Moore Notes 8 21 13
From OpenWetWare
Jump to navigationJump to search
Group Call
- Participants: Katie, Jonathan, Guillaume, Josh, Ladan, Stephen, Sarah, Tom, Dongying
- EMP sequencing
- Re-requested sample list from Gilbert lab (Sarah Owen will send it soon)
- Need to select samples to be complementary to Tera Oceans and Gulf of Mexico projects
- E.g., fill in global coverage to enable a global map or pick a different ecosystem with interesting ecology
- They are going to start doing rapid-seq on the Hi-seq machine, which will give 250PE
- Stephen: can we get the insert short? Jonathan: Yes with a little variation in the insert length
- Jonathan: showed BGI the Argon price list
- Re-requested sample list from Gilbert lab (Sarah Owen will send it soon)
- SFams updating issues
- See last week's notes for summary of the issues
- Proposed fix:
- Wipe round 2 results
- Do a fast blast search before hmm search
- How much time to invest in continuing to update the database?

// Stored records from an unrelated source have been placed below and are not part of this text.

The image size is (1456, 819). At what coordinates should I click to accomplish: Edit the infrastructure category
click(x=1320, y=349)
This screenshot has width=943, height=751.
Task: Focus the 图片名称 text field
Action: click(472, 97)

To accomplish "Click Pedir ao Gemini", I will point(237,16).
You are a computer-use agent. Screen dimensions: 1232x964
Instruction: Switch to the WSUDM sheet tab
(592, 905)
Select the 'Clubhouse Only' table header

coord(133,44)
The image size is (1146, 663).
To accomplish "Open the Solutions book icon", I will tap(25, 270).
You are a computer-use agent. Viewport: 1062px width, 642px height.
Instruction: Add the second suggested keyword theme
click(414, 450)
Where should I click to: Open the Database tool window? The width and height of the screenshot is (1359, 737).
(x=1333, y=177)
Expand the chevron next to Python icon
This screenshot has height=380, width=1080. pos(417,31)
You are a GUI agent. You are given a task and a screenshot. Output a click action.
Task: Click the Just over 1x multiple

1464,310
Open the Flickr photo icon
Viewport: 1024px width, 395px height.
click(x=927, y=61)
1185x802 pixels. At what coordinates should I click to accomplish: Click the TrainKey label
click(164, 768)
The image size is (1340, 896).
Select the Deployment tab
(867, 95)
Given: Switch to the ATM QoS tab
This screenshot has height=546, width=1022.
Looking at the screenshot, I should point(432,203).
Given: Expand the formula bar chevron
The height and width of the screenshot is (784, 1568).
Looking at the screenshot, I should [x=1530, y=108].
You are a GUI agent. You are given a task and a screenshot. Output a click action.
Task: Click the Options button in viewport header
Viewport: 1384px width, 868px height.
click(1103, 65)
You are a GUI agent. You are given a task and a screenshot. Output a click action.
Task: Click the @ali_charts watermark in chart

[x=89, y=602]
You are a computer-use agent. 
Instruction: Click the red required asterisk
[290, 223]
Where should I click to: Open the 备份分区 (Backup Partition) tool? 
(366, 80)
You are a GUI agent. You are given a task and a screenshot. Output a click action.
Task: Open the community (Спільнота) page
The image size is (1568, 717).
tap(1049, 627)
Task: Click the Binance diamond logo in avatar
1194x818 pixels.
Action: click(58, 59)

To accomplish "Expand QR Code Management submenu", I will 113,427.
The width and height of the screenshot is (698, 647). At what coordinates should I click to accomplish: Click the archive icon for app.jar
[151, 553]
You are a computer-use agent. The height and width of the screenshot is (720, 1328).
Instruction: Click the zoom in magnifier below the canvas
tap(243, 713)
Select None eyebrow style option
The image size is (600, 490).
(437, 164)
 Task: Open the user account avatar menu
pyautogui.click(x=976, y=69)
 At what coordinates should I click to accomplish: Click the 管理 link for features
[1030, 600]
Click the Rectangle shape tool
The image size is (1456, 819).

- How automated can we make this?
- What about people who will come to depend on it?
- Important to do it if we need it for our biogeographical studies
- Any traction on getting some one else to take this on?
- Jonathan: no one seems ready to take on a more rapid updating approach yet (need more money)
- Stephen: lots of ideas for further improvements
- Pangenome idea to ignore identical or similar genomes
- Improving MCL step, or adding steps afterwards to filter, split, combine families
- How to include metagenomic data in the build?
- Tim will implement Stephen's solution to the duplicate sequence problem
- Then reanalyze the round 2 genomes to see if this solves the problem
- If two-step search is used in QC, then some other bad families might get better
- Think about an automated system for handling bad families
- Stephen: probably was also a problem between round 0 and round 1
- Katie: Why is this happening?
- Small families with a bogus member
- Large families that are diverse and therefore have a low information content HMM
- Sequence that HMM doesn't classify back is a bogus member (problem with MCL?)
- Dongying: Connections can get added in inflation step of MCL
- Ladan: What about using a lower inflation parameter? Tom: Trying to get larger clusters, also this didn't help much overall
- Stephen: What fast blast tool do people recommend?
- USearch and CDHit
- Already looked at RAPSearch, LAST